_TASK OBJECTIVE_. Lay out every line of the data below as a Markdown table with the columns "No." and "Line", numbering the rows and skipping any blank lines. Leave the pictures out of your answer.

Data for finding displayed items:
■ ■ ■

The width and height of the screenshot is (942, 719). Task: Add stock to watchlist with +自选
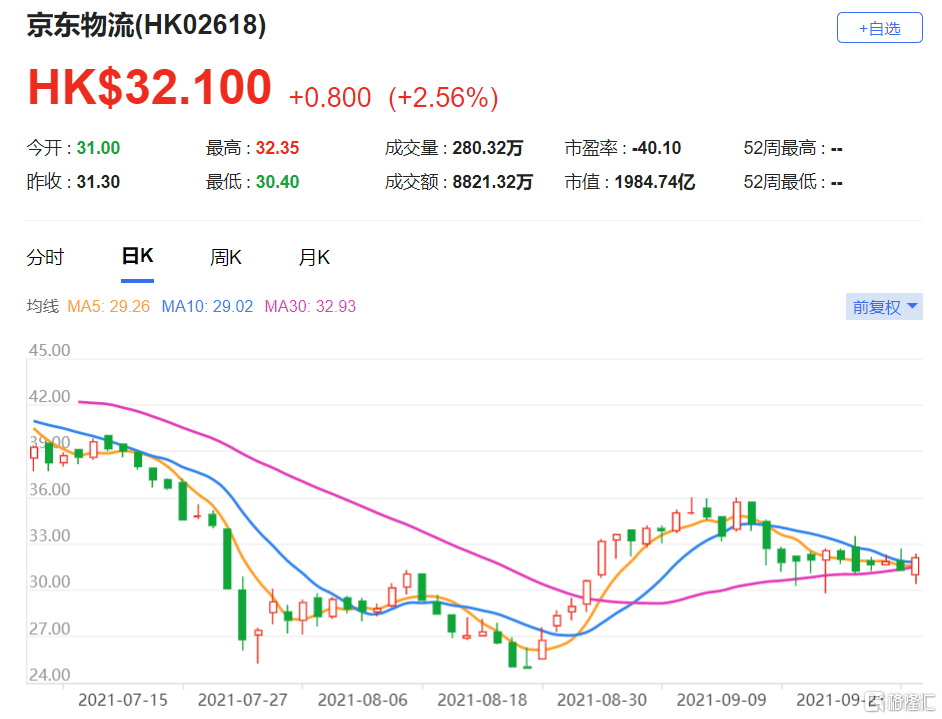pyautogui.click(x=879, y=29)
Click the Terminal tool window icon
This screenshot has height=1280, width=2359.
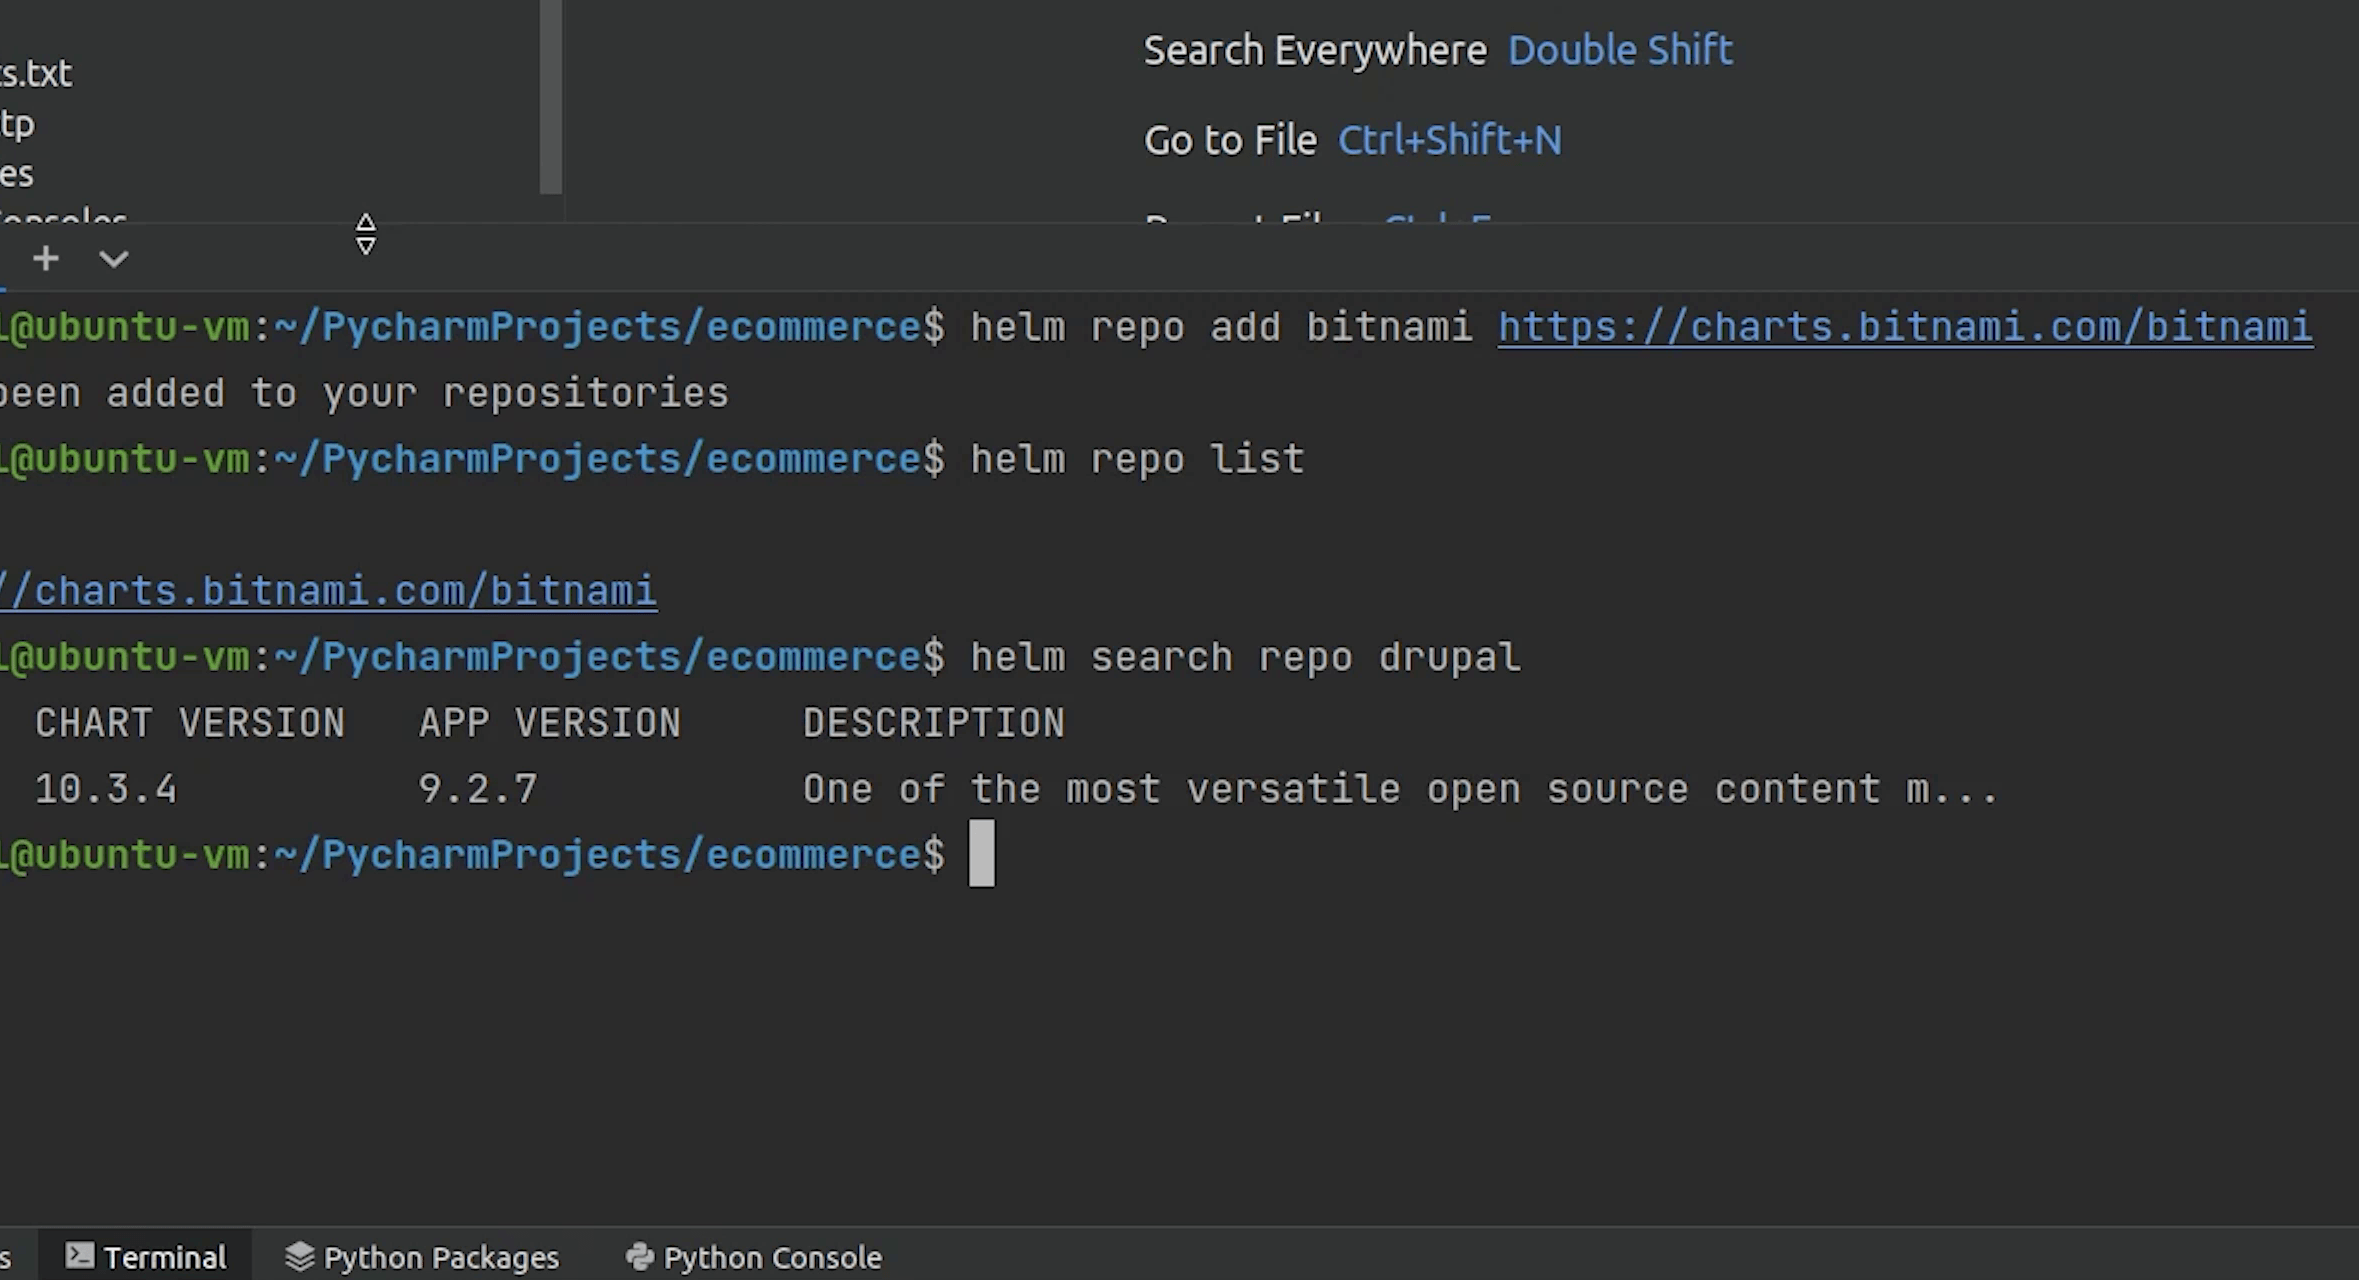[80, 1256]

■ ■ ■

_REPLY TO THE TASK_.
| No. | Line |
|---|---|
| 1 | The width and height of the screenshot is (942, 719). Task: Add stock to watchlist with +自选 |
| 2 | pyautogui.click(x=879, y=29) |
| 3 | Click the Terminal tool window icon |
| 4 | This screenshot has height=1280, width=2359. |
| 5 | [80, 1256] |